In the work “Anna Snegina”, it is advisable to carry out the analysis according to the principle “following the author”. The poem consists of five chapters, each of which relates to a specific period of the poet’s life. The composition contains cyclicality- the arrival of the lyrical hero to his homeland. In the first chapter we learn that the main character returns to his homeland to relax, to be away from the city and the noise. The post-war devastation has divided people; the army, requiring ever greater investments, is based on the countryside.

Chapter two tells about the past of the lyrical hero, about what kind of people live in the village and how the political situation in the country changes them. He meets his ex-lover and they talk for a long time.

The third part- reveals the relationship between Snegina and the lyrical hero - mutual sympathy is felt, they are still close, although age and circumstances separate them more and more. The death of her husband separates the heroes, Anna is broken, she condemns the lyrical hero for cowardice and desertion.

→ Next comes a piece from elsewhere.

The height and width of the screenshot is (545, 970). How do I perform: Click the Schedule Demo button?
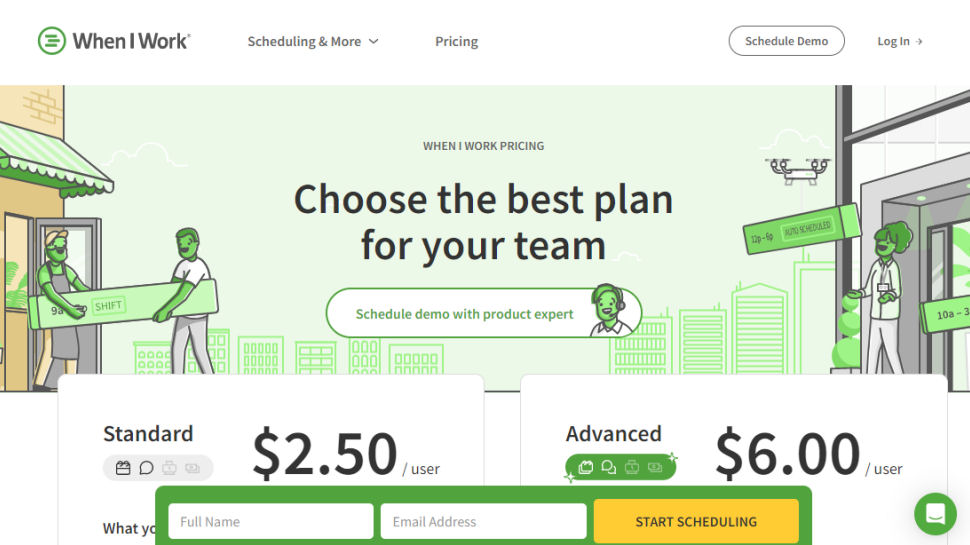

In the fourth part the Snegins' property is seized, she and her mother move into the miller's house, talk to her lover, and reveal her fears to him. They are still close, but the turmoil and fast pace of life requires the author to return to the city.

In the fifth chapter describes a picture of poverty and the horrors of the civil war. Anna goes abroad, from where she sends news to the lyrical hero. The village is changing beyond recognition, only close people (especially the miller) remain the same family and friends, the rest have degraded, disappeared in scrapes and are lost in the existing vague order.

Genre

The work covers quite large-scale events, which makes it especially epic. The author himself defined the genre - “lyric epic poem”, however, contemporary critics gave the genre a slightly different designation: a story in verse or a poetic short story.

The novella describes events with a sharp plot and an abrupt ending, which is very typical for Yesenin’s work. It should be noted that the author himself was not theoretically versed in issues of literary criticism and the genre specificity of his works, so his definition is somewhat narrow. The artistic means used by the author are so diverse that their description requires separate consideration: vivid epithets, pictorial metaphors and comparisons, original personifications and other tropes create a unique Yesenin style.

Work test

Rating analysis

Average rating: 4.2. Total ratings received: 157.